BREEDING PROCESS HISTORY AND PROCEDURE

Three homokaryotic strains were used for breeding: two parental strains of the commercial white button mushroom, strain Horst U1 (homokaryon H39 and homokaryon H97); and a third homokaryon that was isolated from a wild brown strain. This homokaryon was isolated by protoplasting vegetative mycelium of the brown strain and recovering protoclones (colonies, each derived from a single regenerated protoplast). The used homokaryons are not derived from patented strains.

Both parental homokaryons of strain Horst U1 were crossed with the wild homokaryon. Fruit bodies were produced from each hybrid spores collected and single spore isolates (SSI's) obtained.

Using molecular markers, those SSI's were selected from the two parallel breeding lines that contained one nuclear type (homokaryon). From these SSI's, individuals were selected that had inherited the genetic markers linked to the cap color (brown variant) and the mating type (wild variant). From the latter selection, those SSI's were chosen that contained as much markers of the commercial homokaryons as possible. The homokaryons of both parallel breeding lines were crossed with the respective commercial homokaryon and the same marker assistant selection was carried out on the resulting SSI's, except that for the mating type marker the commercial variant was selected.

A selection of SSI's of one breeding line were crossed with a selection of the other breeding lines and the resulting hybrids were tested on 1.3 m²commercial compost in growing facilities in The Netherlands. Each hybrid was tested in 4 replicates. Yield, color, quality (shelf life), cultivation characteristics were, among other items, quantified.

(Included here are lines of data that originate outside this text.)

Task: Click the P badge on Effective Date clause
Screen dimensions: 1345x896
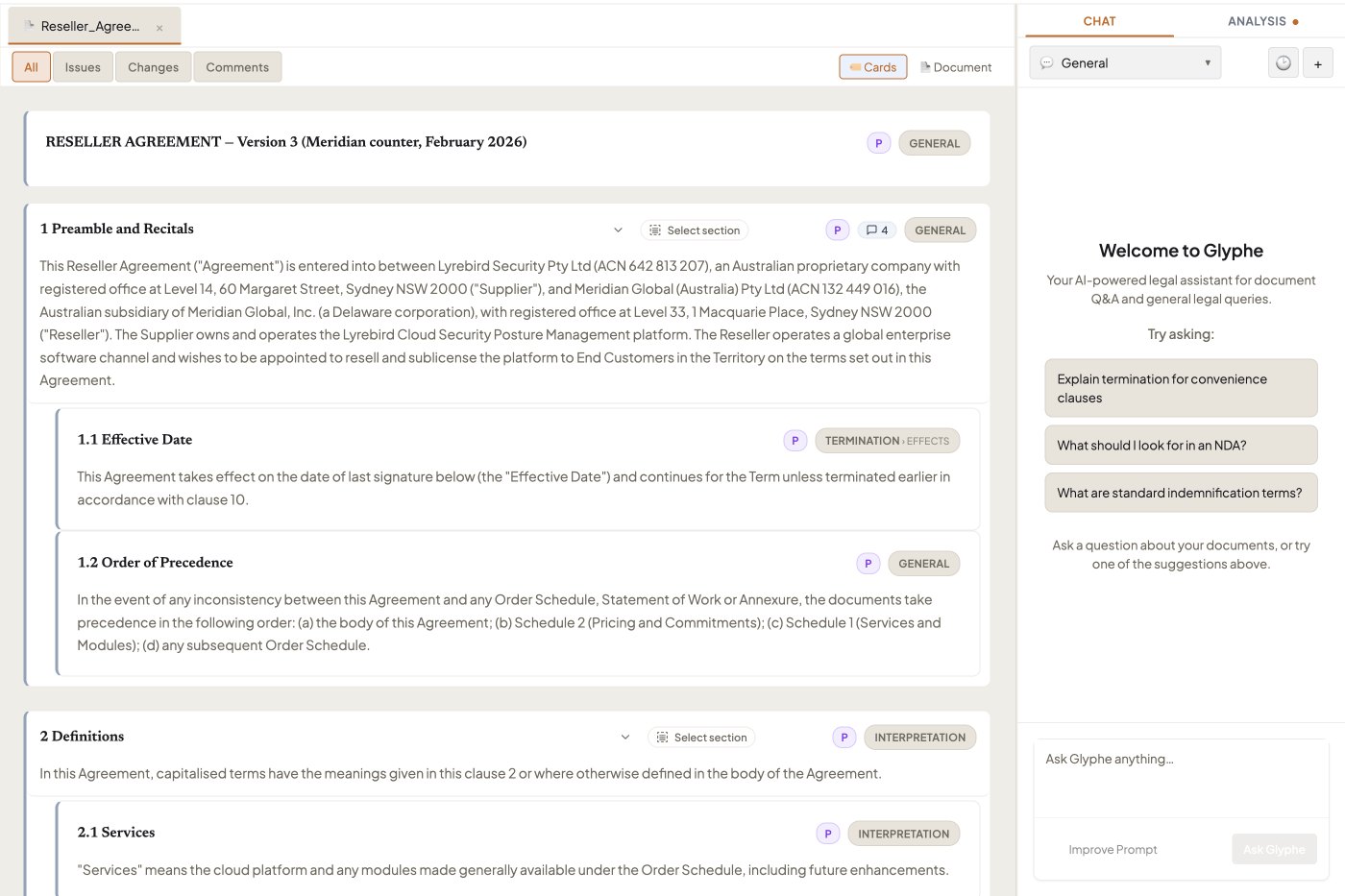Action: coord(795,441)
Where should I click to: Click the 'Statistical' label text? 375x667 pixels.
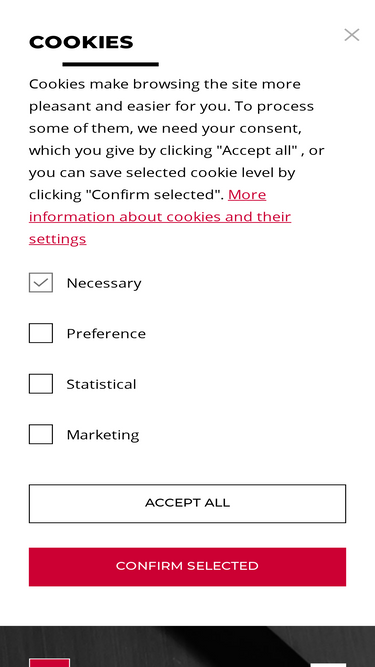(101, 384)
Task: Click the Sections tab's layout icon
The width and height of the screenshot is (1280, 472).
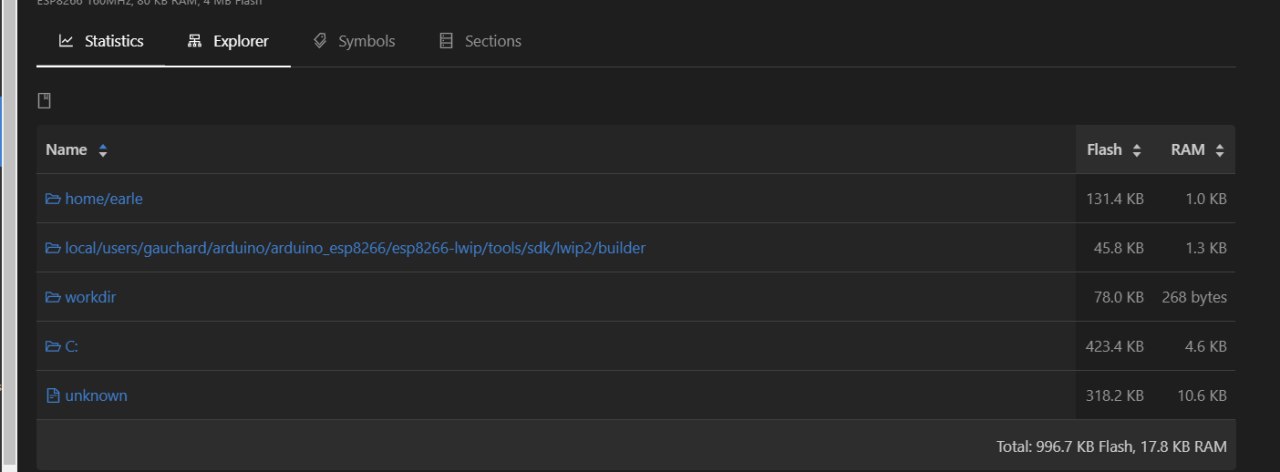Action: tap(447, 41)
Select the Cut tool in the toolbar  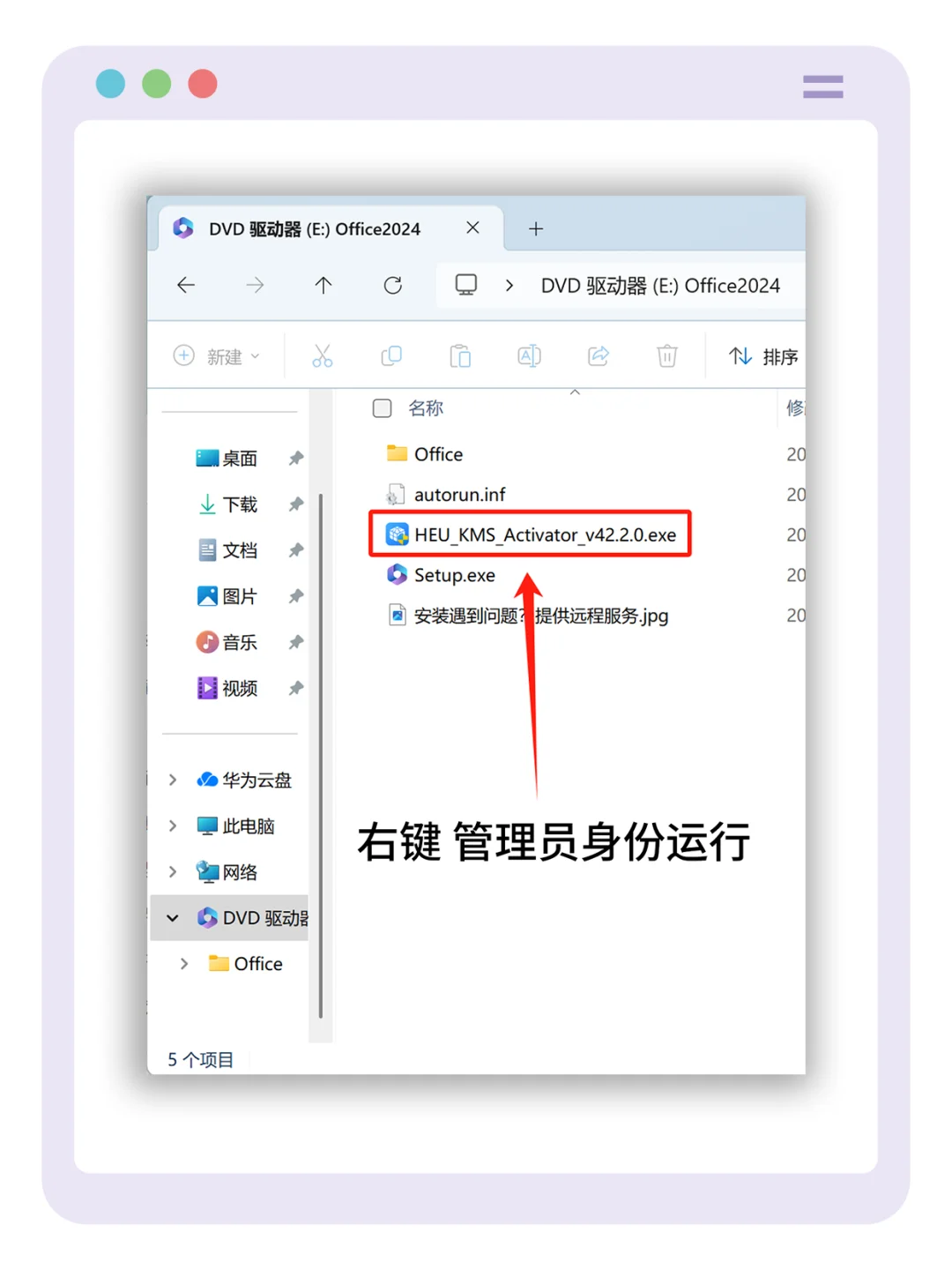(x=323, y=355)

The compost was produced in a tunnel of a compost producer and cultivation tests were done at three different mushroom farms under standard cultivation conditions (May, June 2003). Table 3 illustrates the yield of ‘Broncoh’ at three farms compared to a standard cultivation done in the same period in another growing house at the same location. Le Lion C9 was used as a commercial brown strain.

TABLE 3 Flush 1 Flush 2 ‘Broncoh’ Control ‘Broncoh’ Control Grower 1 11.0 7.5 10.1 8.0 Grower 2 13.5 9.2 7.9 7.8 Grower 3 18.8 14.0 4.6 6.8 Flush 3 Total % ‘Broncoh’ Control ‘Broncoh’ Control increase Grower 1 5.0 3.5 26.1 19.0 37.0% Grower 2 2.7 2.8 24.1 19.8 21.7% Grower 3 6.2 2.6 29.6 23.4 26.5% Yield in kg per square meters cultivation

MEDIA

The culture can be asexually reproduced on Malt extract medium (1% malt extract in 1% agar). This is done for the production of spawn. The culture is maintained in a collection as a mother culture on specially treated phase III compost. This is prepared from dried compost that is washed and sterilized before inoculation. The culture is stored at 2° C. on this medium and transferred once a year to fresh tubes. Alternatively, the culture is stored in liquid nitrogen.

Claims

1. A new and distinct variety of Agaricus bisporus Imbachmushroom substantially as shown and described.